# Material for the task
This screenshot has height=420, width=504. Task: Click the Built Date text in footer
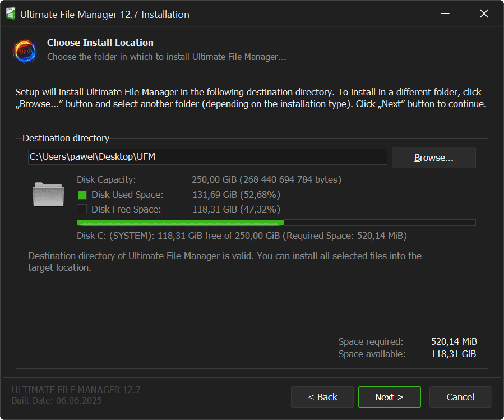click(x=57, y=401)
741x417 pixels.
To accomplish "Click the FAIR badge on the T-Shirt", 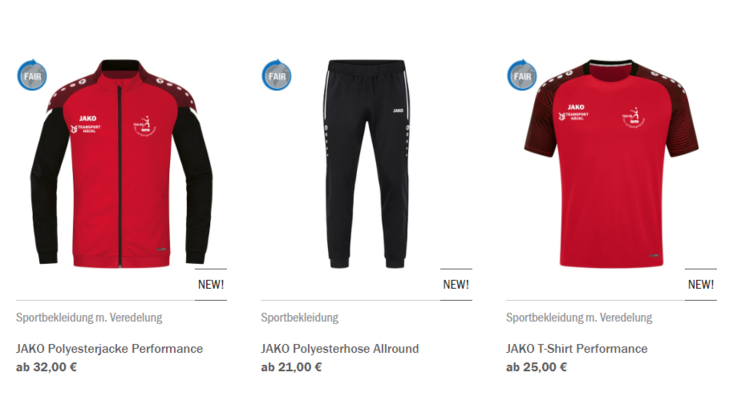I will pyautogui.click(x=522, y=75).
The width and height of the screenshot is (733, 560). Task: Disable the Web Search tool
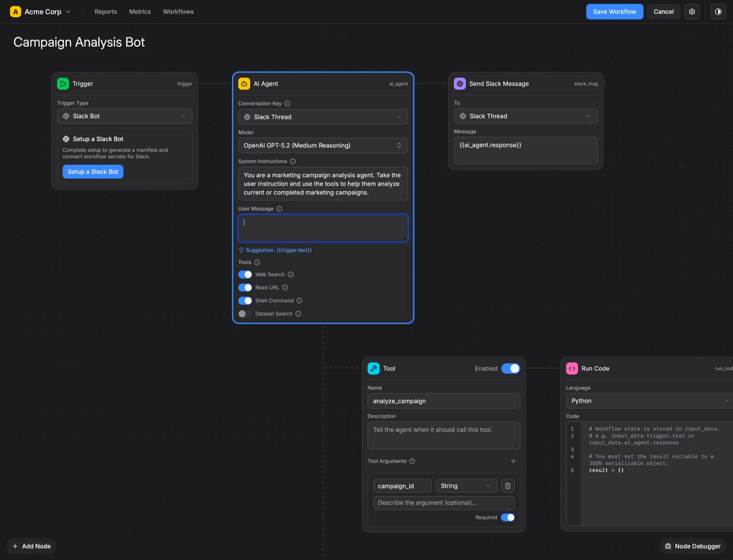pyautogui.click(x=245, y=274)
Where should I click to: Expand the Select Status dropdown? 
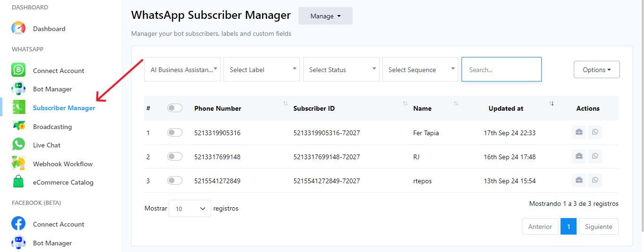click(341, 70)
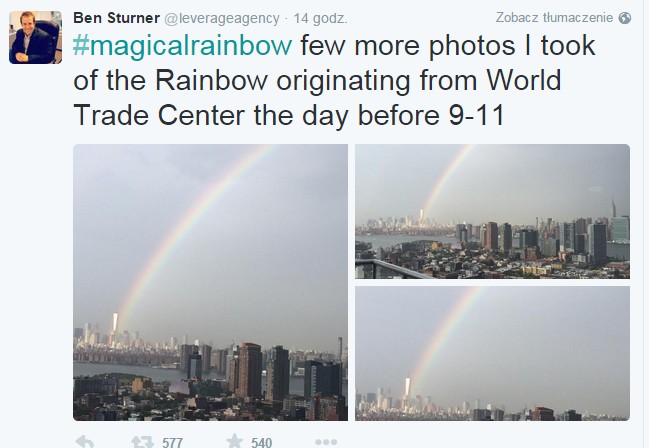The width and height of the screenshot is (649, 448).
Task: View the 577 retweets count
Action: click(x=172, y=443)
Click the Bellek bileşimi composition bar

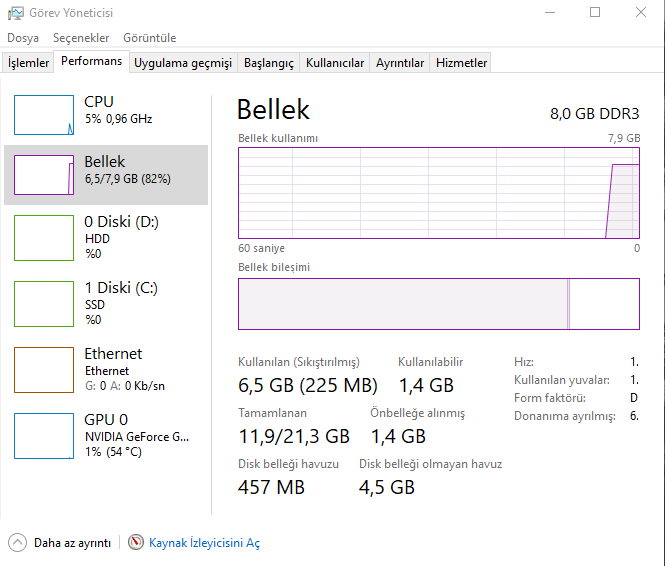pos(438,304)
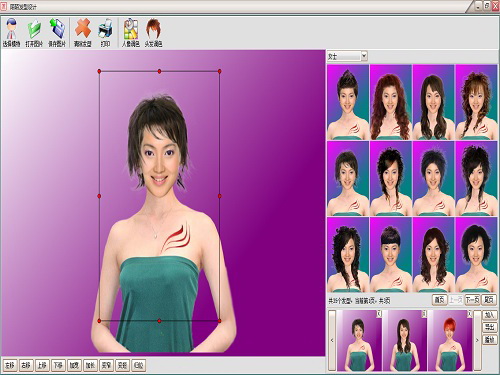Click right arrow of saved looks strip
500x375 pixels.
[477, 340]
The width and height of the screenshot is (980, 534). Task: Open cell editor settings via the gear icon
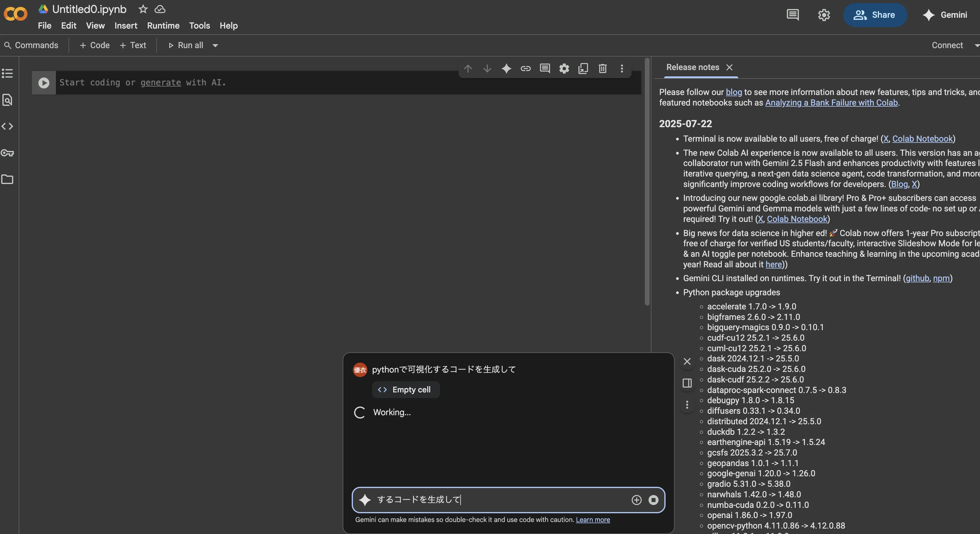[x=564, y=69]
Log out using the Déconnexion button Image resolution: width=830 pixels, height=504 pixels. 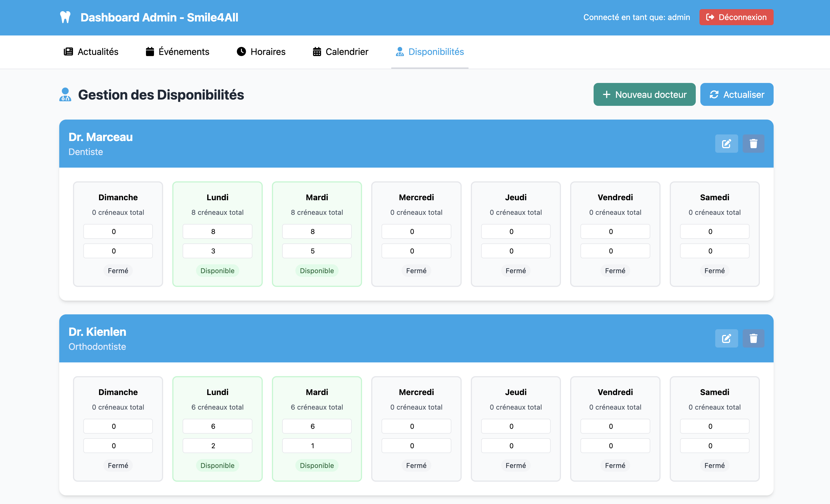coord(736,17)
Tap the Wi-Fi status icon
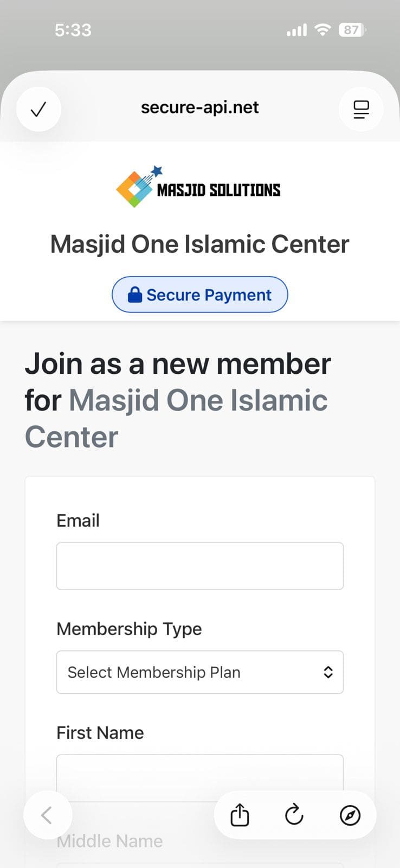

# What to work on
Tally the lines in the records above that contain the word "icon". Reply with the number only.

# Exercise solution
2